It made our model measurably worse out of sample.

This is a post-mortem on why tree-based models eagerly prioritize high-variance target encodings that fail to generalize, and how to detect when your feature engineering has collided with an irreducible noise floor.

The Setup

We run a quantile regression model (LightGBM, predicting q10/q50/q90 price ranges) for Flyback.ai, a buy-side intelligence platform for the luxury watch market, where labels are inherently noisy. The same reference, listed twice by two different sellers, will sell for materially different prices. This is not measurement error. It is structural market variance driven by unobserved factors that no feature matrix can fully capture.

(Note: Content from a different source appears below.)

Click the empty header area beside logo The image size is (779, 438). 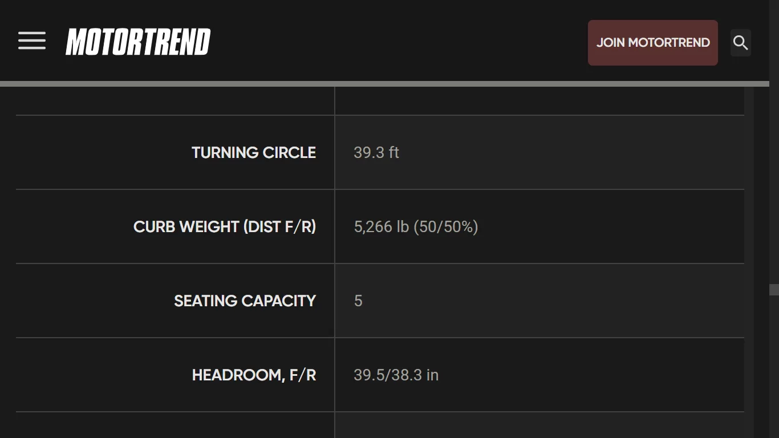[x=399, y=43]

That noise sets a strict floor on achievable MAPE. You cannot model what you cannot observe. At some point, adding features stops reducing error and starts fitting noise.

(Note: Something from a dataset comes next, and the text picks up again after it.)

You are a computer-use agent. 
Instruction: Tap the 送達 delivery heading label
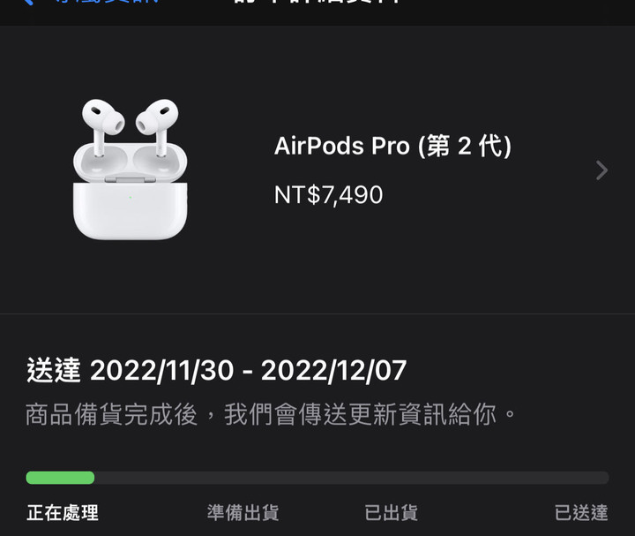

We were at that floor. Our headline MAPE had plateaued across multiple retrains despite architectural changes. The model had extracted the accessible signal; what remained was irreducible variance. This is the context in which we built the encoder that broke our mental model.

The Feature

The core idea was sensible: the same watch reference sells for meaningfully different prices depending on variant attributes: dial color, bracelet type, bezel insert. A Rolex GMT-Master II on a Jubilee bracelet commands a different price than the same reference on an Oyster. A reference-level price prior flattens this. We wanted a variant-level prior.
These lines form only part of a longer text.